"Nossa cultura é a macumba, não a ópera. Somos um país sentimental, uma
nação sem gravata"
(Glauber Rocha)


domingo, 14 de novembro de 2010

Elites jurídicas controlam o sistema Judiciário



Aí galera: vai aí um estudo daqueles que valem a pena ser lidos, porque não ficam discutindo sexo dos anjos, mergulhando de verdade nas grandes conexões que determinam nossas vidas. Velhas elites que perderam espaço na política brasileira, principalmente no legislativo e no executivo estão se aninhando cada vez mais no Poder Judiciário, que vem conformando um poder perigoso e autoritário, na medida em que se tem reservado o poder de "dar a última palavra" em assuntos de poder, numa nação que se orgulha de assentar sobre a "soberania popular". Não à toa, um dos temas da moda na nossa pós-graduação vem sendo os ligados ao "neoconstitucionalismo", que tem uma tendência inexorável a defender fortes discricionariedades por parte do Judiciário, tomado como "guardião da democracia", embora sofra, ele mesmo, de fortes déficits democráticos. Para quem quiser acessar o trabalho, ele está disponível na net no endereço: http://www.teses.usp.br/teses/disponiveis/8/8131/tde-08102010-143600/pt-br.php. Boa leitura!

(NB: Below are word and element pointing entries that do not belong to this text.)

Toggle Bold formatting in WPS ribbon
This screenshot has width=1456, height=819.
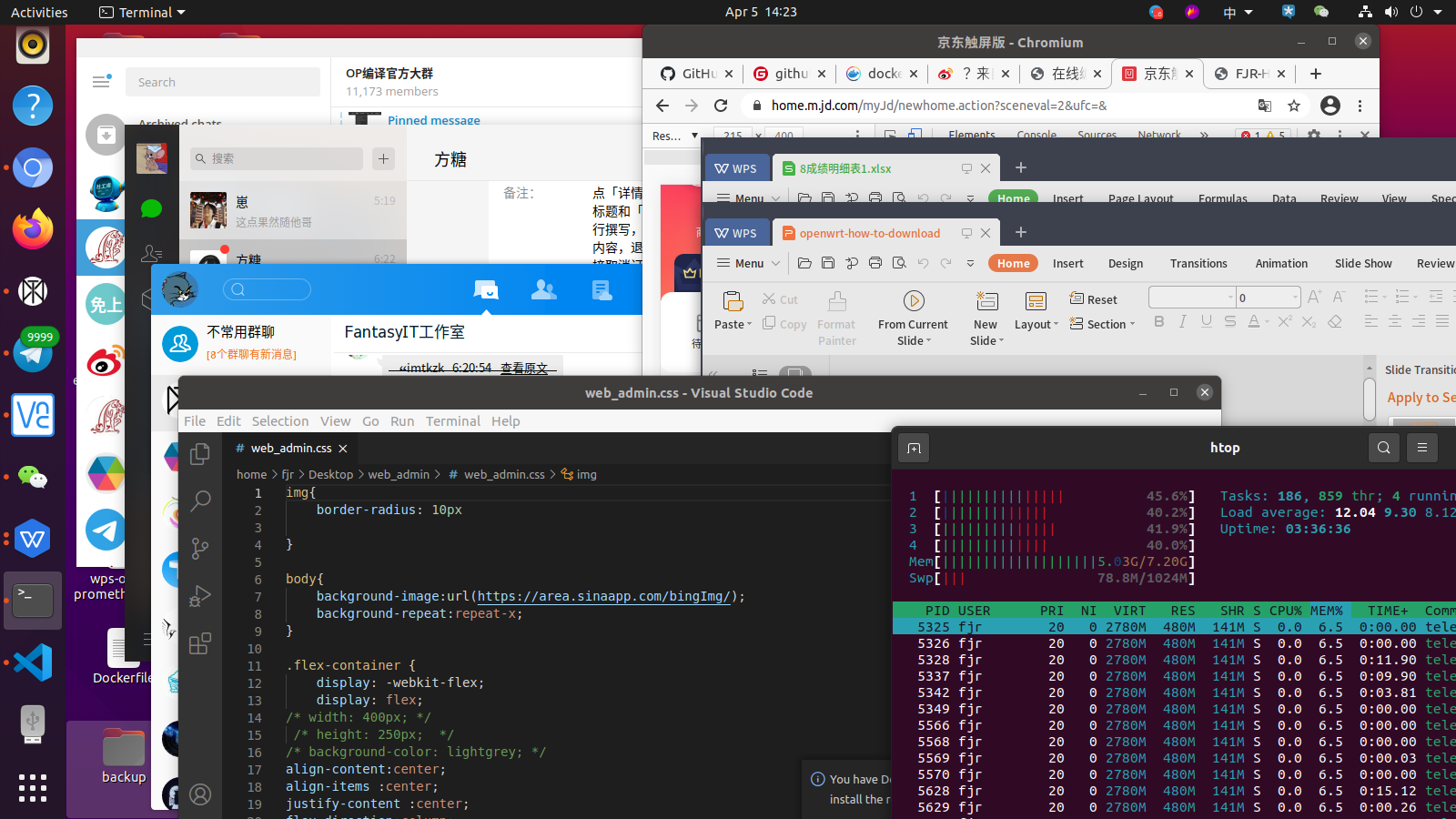[x=1158, y=321]
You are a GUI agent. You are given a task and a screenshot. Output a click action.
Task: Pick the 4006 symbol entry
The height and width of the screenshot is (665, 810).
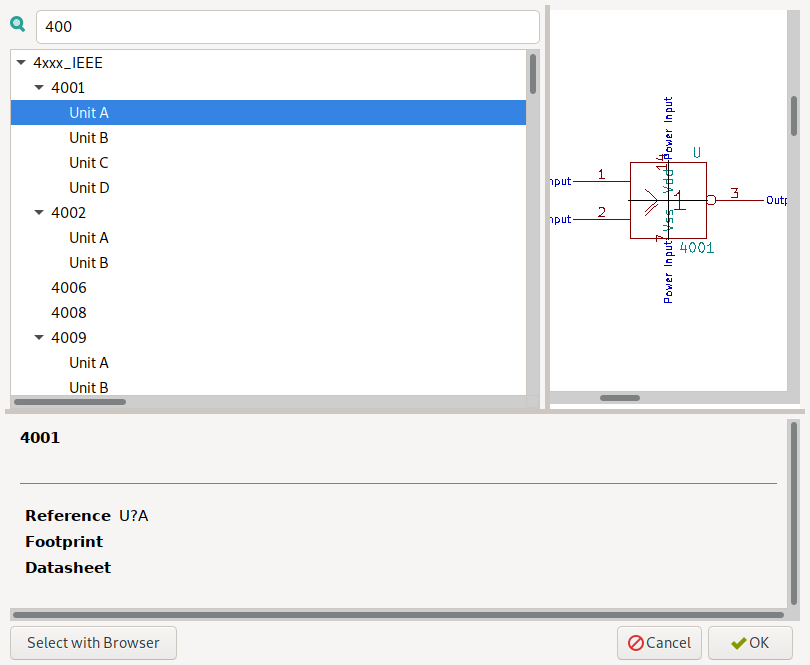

Por Marcelo Pellegrini - marcelo.pellegrini.filho@usp.br
Publicado em 8/novembro/2010


Em estudo concluído em setembro sobre o sistema jurídico brasileiro, o cientista político Frederico Normanha Ribeiro de Almeida verifica a existência de uma política entre grupos de juristas influentes dentro do sistema jurídico nacional, no sentido de formar alianças e disputar espaço, cargos e poder dentro da administração do sistema. Segundo Almeida, este é um estudo inovador, pois constata um jogo político “difícil entender em uma área em que as pessoas não são eleitas e, sim, sobem na carreira, a princípio, por mérito”.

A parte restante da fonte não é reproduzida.